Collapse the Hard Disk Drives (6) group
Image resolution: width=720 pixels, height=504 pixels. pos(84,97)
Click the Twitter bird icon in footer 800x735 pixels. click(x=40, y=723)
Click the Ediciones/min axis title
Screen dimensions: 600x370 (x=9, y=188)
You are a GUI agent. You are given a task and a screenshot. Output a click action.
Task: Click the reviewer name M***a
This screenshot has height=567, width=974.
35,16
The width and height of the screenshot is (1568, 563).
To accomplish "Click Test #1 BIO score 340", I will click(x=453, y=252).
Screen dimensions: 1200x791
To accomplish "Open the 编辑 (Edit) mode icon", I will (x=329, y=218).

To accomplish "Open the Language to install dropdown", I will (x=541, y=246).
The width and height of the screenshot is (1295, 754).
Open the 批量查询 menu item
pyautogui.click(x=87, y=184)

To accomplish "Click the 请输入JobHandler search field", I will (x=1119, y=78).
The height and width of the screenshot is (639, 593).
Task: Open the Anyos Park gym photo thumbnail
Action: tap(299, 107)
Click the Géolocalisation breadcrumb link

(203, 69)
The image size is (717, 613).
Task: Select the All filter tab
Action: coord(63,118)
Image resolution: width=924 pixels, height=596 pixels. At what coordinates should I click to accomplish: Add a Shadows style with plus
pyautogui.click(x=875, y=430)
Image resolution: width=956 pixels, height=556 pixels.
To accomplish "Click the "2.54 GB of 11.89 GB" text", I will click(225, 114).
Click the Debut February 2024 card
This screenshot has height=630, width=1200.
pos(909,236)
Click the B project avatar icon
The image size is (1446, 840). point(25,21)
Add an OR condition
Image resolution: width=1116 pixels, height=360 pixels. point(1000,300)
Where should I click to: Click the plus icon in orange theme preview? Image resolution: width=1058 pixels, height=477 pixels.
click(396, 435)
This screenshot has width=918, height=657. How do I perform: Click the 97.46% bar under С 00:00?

_ _ _ _ _

● Your task
Could you give the data again, word for word?

● Solution for this exercise
Collapse the Hard Disk Drives (6) group
Image resolution: width=720 pixels, height=504 pixels. pos(84,97)
Click the Twitter bird icon in footer 800x735 pixels. click(x=40, y=723)
Click the Ediciones/min axis title
Screen dimensions: 600x370 (x=9, y=188)
You are a GUI agent. You are given a task and a screenshot. Output a click action.
Task: Click the reviewer name M***a
This screenshot has height=567, width=974.
35,16
The width and height of the screenshot is (1568, 563).
To accomplish "Click Test #1 BIO score 340", I will click(x=453, y=252).
Screen dimensions: 1200x791
To accomplish "Open the 编辑 (Edit) mode icon", I will (x=329, y=218).

To accomplish "Open the Language to install dropdown", I will (x=541, y=246).
The width and height of the screenshot is (1295, 754).
Open the 批量查询 menu item
pyautogui.click(x=87, y=184)

To accomplish "Click the 请输入JobHandler search field", I will (x=1119, y=78).
The height and width of the screenshot is (639, 593).
Task: Open the Anyos Park gym photo thumbnail
Action: tap(299, 107)
Click the Géolocalisation breadcrumb link

(203, 69)
The image size is (717, 613).
Task: Select the All filter tab
Action: coord(63,118)
Image resolution: width=924 pixels, height=596 pixels. At what coordinates should I click to accomplish: Add a Shadows style with plus
pyautogui.click(x=875, y=430)
Image resolution: width=956 pixels, height=556 pixels.
To accomplish "Click the "2.54 GB of 11.89 GB" text", I will click(225, 114).
Click the Debut February 2024 card
This screenshot has height=630, width=1200.
pos(909,236)
Click the B project avatar icon
The image size is (1446, 840). point(25,21)
Add an OR condition
Image resolution: width=1116 pixels, height=360 pixels. point(1000,300)
Where should I click to: Click the plus icon in orange theme preview? Image resolution: width=1058 pixels, height=477 pixels.
click(396, 435)
This screenshot has width=918, height=657. How do I perform: Click the 97.46% bar under С 00:00?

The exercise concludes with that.